SCHOENFELS/KOPSTAL
INGO ZWANK

Ministerium präsentiert Prüfungskatalog für gefährliche Straßenpassagen

Eine Frau fuhr auf der Strecke von Kopstal nach Mersch, als sie hinter dem Ortsausgang in einer Rechtskurve die Kontrolle über ihr Fahrzeug verlor. Sie geriet zunächst mit ihrem Fahrzeug auf den unbefestigten Straßenrand, prallte gegen ein Verkehrsschild und anschließend einen Baum, wo das Fahrzeug dann auch zum Stillstand kam. Die Frau wurde mit leichten Verletzungen ins Krankenhaus gebracht. Baum-Kollisionen verursachen schwerere Verletzungen als andere Unfälle, sagen Verkehrsexperten. Und in den letzten 20 Jahren starben auf den Straßen des Großherzogtums über 250 Menschen durch solche Baumunfälle. Dabei sind laut Statec 60 Prozent der Opfer 18- bis 24-Jährige.

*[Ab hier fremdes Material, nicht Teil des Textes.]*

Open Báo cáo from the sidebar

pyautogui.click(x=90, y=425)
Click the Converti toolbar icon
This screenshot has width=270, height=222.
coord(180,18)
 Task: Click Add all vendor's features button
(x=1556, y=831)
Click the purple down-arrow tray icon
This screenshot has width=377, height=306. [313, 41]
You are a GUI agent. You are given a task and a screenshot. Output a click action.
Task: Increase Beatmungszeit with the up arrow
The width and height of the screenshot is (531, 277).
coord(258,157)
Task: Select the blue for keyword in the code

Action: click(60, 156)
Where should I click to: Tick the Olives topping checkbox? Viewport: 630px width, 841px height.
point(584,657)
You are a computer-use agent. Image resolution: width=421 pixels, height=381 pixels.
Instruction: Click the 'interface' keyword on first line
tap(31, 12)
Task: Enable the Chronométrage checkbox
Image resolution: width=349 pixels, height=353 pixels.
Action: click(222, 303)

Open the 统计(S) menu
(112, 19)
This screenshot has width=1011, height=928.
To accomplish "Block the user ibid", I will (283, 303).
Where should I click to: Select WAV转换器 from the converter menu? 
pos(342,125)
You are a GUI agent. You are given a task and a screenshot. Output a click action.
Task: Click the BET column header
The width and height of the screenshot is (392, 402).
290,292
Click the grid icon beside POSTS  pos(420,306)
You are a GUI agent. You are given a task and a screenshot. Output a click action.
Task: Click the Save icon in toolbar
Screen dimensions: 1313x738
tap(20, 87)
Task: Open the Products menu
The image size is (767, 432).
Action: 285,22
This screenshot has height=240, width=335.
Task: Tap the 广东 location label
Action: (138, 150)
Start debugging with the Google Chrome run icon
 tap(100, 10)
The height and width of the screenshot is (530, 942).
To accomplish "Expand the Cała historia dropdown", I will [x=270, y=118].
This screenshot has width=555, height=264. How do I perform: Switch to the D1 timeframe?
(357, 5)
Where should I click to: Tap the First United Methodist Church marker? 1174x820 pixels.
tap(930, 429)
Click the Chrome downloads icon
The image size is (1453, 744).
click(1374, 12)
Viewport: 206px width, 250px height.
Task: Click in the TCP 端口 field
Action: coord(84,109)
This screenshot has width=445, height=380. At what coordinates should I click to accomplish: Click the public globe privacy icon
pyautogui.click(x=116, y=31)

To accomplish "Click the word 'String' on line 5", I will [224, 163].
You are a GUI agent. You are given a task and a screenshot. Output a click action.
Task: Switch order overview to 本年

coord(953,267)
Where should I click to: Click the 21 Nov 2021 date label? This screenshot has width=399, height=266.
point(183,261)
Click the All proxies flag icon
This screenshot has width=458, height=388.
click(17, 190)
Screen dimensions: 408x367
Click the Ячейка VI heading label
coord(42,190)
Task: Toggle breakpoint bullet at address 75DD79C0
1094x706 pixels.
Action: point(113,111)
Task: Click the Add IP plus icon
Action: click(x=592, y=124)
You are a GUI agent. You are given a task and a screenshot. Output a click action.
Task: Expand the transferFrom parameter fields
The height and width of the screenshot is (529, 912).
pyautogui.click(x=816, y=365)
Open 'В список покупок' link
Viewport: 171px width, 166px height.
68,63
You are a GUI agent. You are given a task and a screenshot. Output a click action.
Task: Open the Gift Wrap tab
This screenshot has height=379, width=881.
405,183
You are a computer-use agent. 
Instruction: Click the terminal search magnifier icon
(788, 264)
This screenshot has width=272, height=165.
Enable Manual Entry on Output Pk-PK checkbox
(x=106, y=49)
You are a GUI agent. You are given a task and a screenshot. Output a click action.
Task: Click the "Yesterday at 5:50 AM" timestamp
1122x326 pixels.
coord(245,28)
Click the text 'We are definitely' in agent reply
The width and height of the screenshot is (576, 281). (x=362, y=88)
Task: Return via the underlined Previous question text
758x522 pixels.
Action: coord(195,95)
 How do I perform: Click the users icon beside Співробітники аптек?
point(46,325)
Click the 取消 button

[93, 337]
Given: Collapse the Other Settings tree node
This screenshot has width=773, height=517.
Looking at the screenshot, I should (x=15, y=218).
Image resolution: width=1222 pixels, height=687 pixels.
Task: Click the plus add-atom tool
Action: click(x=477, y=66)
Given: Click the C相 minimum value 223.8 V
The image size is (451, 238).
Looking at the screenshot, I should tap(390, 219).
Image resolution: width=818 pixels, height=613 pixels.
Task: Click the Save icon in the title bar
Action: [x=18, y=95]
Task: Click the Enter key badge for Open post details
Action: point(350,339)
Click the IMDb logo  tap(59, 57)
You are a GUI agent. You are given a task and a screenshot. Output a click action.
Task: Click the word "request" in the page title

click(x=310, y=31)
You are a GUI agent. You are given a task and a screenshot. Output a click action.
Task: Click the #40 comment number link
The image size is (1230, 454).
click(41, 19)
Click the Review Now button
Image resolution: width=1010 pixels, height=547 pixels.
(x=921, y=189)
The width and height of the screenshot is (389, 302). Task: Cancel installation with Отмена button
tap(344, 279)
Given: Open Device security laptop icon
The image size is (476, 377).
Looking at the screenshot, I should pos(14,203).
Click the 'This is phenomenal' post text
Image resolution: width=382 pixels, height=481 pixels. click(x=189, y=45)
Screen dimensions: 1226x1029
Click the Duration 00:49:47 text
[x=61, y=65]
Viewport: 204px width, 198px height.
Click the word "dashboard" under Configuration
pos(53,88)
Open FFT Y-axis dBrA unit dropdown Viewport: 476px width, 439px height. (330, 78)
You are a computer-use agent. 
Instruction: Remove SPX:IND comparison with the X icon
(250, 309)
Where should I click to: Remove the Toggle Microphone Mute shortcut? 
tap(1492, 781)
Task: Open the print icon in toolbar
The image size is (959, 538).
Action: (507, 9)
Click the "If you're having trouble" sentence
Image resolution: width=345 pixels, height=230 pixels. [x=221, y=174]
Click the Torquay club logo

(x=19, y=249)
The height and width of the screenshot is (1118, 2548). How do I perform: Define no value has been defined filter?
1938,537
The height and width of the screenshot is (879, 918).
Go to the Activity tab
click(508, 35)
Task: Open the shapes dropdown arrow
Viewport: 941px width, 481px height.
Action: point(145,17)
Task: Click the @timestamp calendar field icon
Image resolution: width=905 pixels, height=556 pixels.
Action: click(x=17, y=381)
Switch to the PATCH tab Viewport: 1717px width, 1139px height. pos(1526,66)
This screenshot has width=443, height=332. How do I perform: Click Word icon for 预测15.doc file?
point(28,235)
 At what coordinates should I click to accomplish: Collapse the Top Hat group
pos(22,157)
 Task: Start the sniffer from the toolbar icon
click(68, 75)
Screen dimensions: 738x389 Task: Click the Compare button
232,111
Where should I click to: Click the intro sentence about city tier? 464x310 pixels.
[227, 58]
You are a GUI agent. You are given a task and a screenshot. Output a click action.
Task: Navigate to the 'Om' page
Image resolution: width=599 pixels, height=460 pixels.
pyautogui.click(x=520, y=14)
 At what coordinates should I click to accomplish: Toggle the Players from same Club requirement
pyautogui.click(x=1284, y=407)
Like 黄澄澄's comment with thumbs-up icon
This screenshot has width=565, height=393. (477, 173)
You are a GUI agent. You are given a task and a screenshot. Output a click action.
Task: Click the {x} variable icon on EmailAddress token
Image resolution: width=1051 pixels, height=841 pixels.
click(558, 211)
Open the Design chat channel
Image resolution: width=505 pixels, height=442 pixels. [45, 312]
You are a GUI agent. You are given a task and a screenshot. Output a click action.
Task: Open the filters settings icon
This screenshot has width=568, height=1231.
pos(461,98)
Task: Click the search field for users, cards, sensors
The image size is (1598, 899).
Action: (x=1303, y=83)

Baum-Kollisionen verursachen schwere Verletzungen

Als besonders gefährlich sieht der Verein die Streckenabschnitte zwischen Larochette und Medernach, Kopstal-Mersch oder auch Saeul-Brouch. Dies war und ist auch die Einschätzung von Paul Hammelmann, Präsident der Sécurité Routière - und nicht nur von ihm. Denn nach einigen Zwischenfällen und registrierten teils schweren Unfällen hat sich auch das zuständige Ministerium der Sache angenommen. Und hier kommt man zu dem Ergebnis: Die Bäume stellen eine Gefahr dar - deshalb müssen sie gefällt werden - was aber zu Unmut innerhalb der Bevölkerung führte.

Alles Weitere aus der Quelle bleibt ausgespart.